Analysis and Evaluation of the Slope Stability of K49 + 800 Section of S207 Road in Shizong County

Abstract

With the development of urban construction, slope engineering has become more and more important and difficult projects, and the hidden dangers of slope can not be ignored, which requires judgment and protection of the stability and safety of slope, so as to promote the economic development and construction of the city under the premise of ensuring the safety of people and property. Based on the analysis and study of engineering geological conditions and factors affecting slope stability of K49 + 800 section of S207 road in Shizong County, this paper analyzes and evaluates its stability and puts forward corresponding treatment measures.
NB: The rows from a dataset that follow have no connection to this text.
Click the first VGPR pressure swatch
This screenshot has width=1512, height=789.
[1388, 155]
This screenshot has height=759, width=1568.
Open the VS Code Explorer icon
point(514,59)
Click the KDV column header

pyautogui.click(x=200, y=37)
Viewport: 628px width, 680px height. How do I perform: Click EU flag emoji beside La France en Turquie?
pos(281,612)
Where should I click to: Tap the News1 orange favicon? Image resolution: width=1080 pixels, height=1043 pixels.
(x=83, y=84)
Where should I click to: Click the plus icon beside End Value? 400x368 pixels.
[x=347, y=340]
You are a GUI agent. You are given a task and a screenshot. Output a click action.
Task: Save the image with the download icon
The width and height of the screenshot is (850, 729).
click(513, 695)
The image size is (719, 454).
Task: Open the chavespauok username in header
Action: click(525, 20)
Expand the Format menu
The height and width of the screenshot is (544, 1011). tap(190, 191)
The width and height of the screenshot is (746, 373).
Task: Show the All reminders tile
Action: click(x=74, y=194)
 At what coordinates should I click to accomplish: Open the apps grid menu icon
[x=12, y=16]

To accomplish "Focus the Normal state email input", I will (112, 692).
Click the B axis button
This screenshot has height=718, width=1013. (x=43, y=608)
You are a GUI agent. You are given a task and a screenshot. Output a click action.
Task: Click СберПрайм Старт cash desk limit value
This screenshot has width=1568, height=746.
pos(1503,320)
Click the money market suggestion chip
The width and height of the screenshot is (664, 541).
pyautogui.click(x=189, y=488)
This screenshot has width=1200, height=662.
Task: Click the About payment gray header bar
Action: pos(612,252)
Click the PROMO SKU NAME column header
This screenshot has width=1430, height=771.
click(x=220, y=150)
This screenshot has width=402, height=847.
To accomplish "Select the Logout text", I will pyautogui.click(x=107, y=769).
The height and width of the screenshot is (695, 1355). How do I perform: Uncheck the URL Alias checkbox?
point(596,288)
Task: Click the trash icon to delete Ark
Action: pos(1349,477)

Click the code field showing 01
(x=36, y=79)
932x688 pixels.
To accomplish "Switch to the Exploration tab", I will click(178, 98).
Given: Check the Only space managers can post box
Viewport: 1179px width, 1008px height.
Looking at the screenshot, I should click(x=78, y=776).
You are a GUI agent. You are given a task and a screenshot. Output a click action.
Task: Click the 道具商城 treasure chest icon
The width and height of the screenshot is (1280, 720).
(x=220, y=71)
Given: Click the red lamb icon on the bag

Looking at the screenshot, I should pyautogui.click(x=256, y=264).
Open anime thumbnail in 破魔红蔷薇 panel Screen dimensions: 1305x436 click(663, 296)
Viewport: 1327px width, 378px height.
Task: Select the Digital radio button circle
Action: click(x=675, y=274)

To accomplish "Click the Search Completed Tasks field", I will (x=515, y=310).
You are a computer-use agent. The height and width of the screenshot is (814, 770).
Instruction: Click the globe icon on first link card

1 Overview of the Study Area

1.1 Project Overview

The research area is located at the south end of Gaolang Township government residence in Shizong County, on the left side of milepost No. K49 + 800 section of S207 Highway, which generally runs north-south. The inner part of the highway is an artificial steep ridge caused by the construction of the highway, with a height of about 25 m and good vegetation development on the upper part of the steep ridge. The slope of the road to be studied is located on the outside of the road. The slope is a soil slope, distributed under the road in an inverted U-shape, with a total length of about 38 m and a width of about 35 m. It is a small slope. The overall slope of the mountain is 32–36°, the slope direction is 67°, the foot of the slope is the Fengwei River, the rear wall of the slope is about 4.5 m high steep ridge, the slope height difference is about 20 m. The highway is sTable and open to traffic. The slope slope is about 34°, located on the bank of the mountain river, and vegetation is relatively developed around the slope body and on the slope body. When the sliding body slides, vegetation will slip synchronously with the sliding body. Bedrock exposure can be seen on both upper slopes (See Fig. 1).

Fig. 1.

Slope body

1.2 Meteorology and Hydrology

Shizong County is located in the middle of Yunnan-Guizhou Plateau, affected by the elevation of the terrain and the atmospheric circulation, belongs to the north subtropical monsoon climate area, which is characterized by mild climate all year round, no cold and dry winter, warm and dry spring, cool and humid autumn, dry and wet seasons, small annual temperature difference, large daily temperature difference, concentrated rainfall, sufficient light, there are four seasons like spring, rain into winter. The average annual temperature is 14.7 ℃, the average temperature in the coldest January is 7 ℃ the average temperature in the hottest July is 20.1 ℃ and the annual frost-free period is 246 days. The average annual relative humidity is 74%, and the average annual rainfall is 976.5 mm. The seasonal distribution of rainfall is extremely uneven.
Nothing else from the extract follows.